Aim of the task: When you copy the data, keep every line exactly as written and skip the pictures.

· · · · · · ·

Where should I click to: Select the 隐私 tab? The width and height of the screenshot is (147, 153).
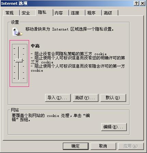pyautogui.click(x=44, y=12)
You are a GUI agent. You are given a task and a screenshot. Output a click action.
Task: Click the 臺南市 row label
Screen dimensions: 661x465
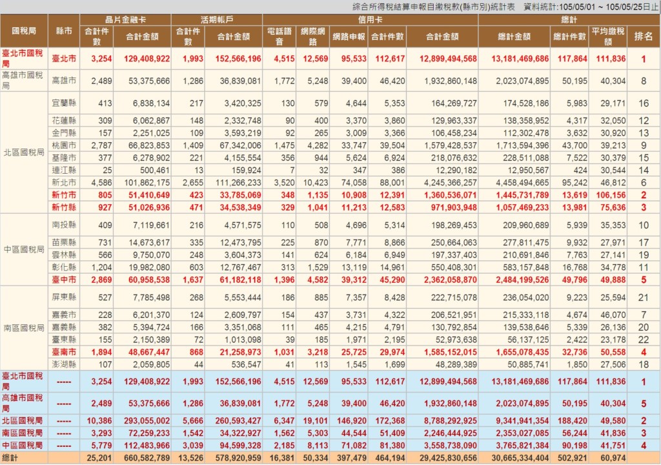coord(63,352)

· · · · · · ·

Reply to the exercise:
Where should I click to: Select the 隐私 tab? The width and height of the screenshot is (147, 153).
pyautogui.click(x=44, y=12)
You are a GUI agent. You are given a task and a screenshot. Output a click action.
Task: Click the 臺南市 row label
Screen dimensions: 661x465
coord(63,352)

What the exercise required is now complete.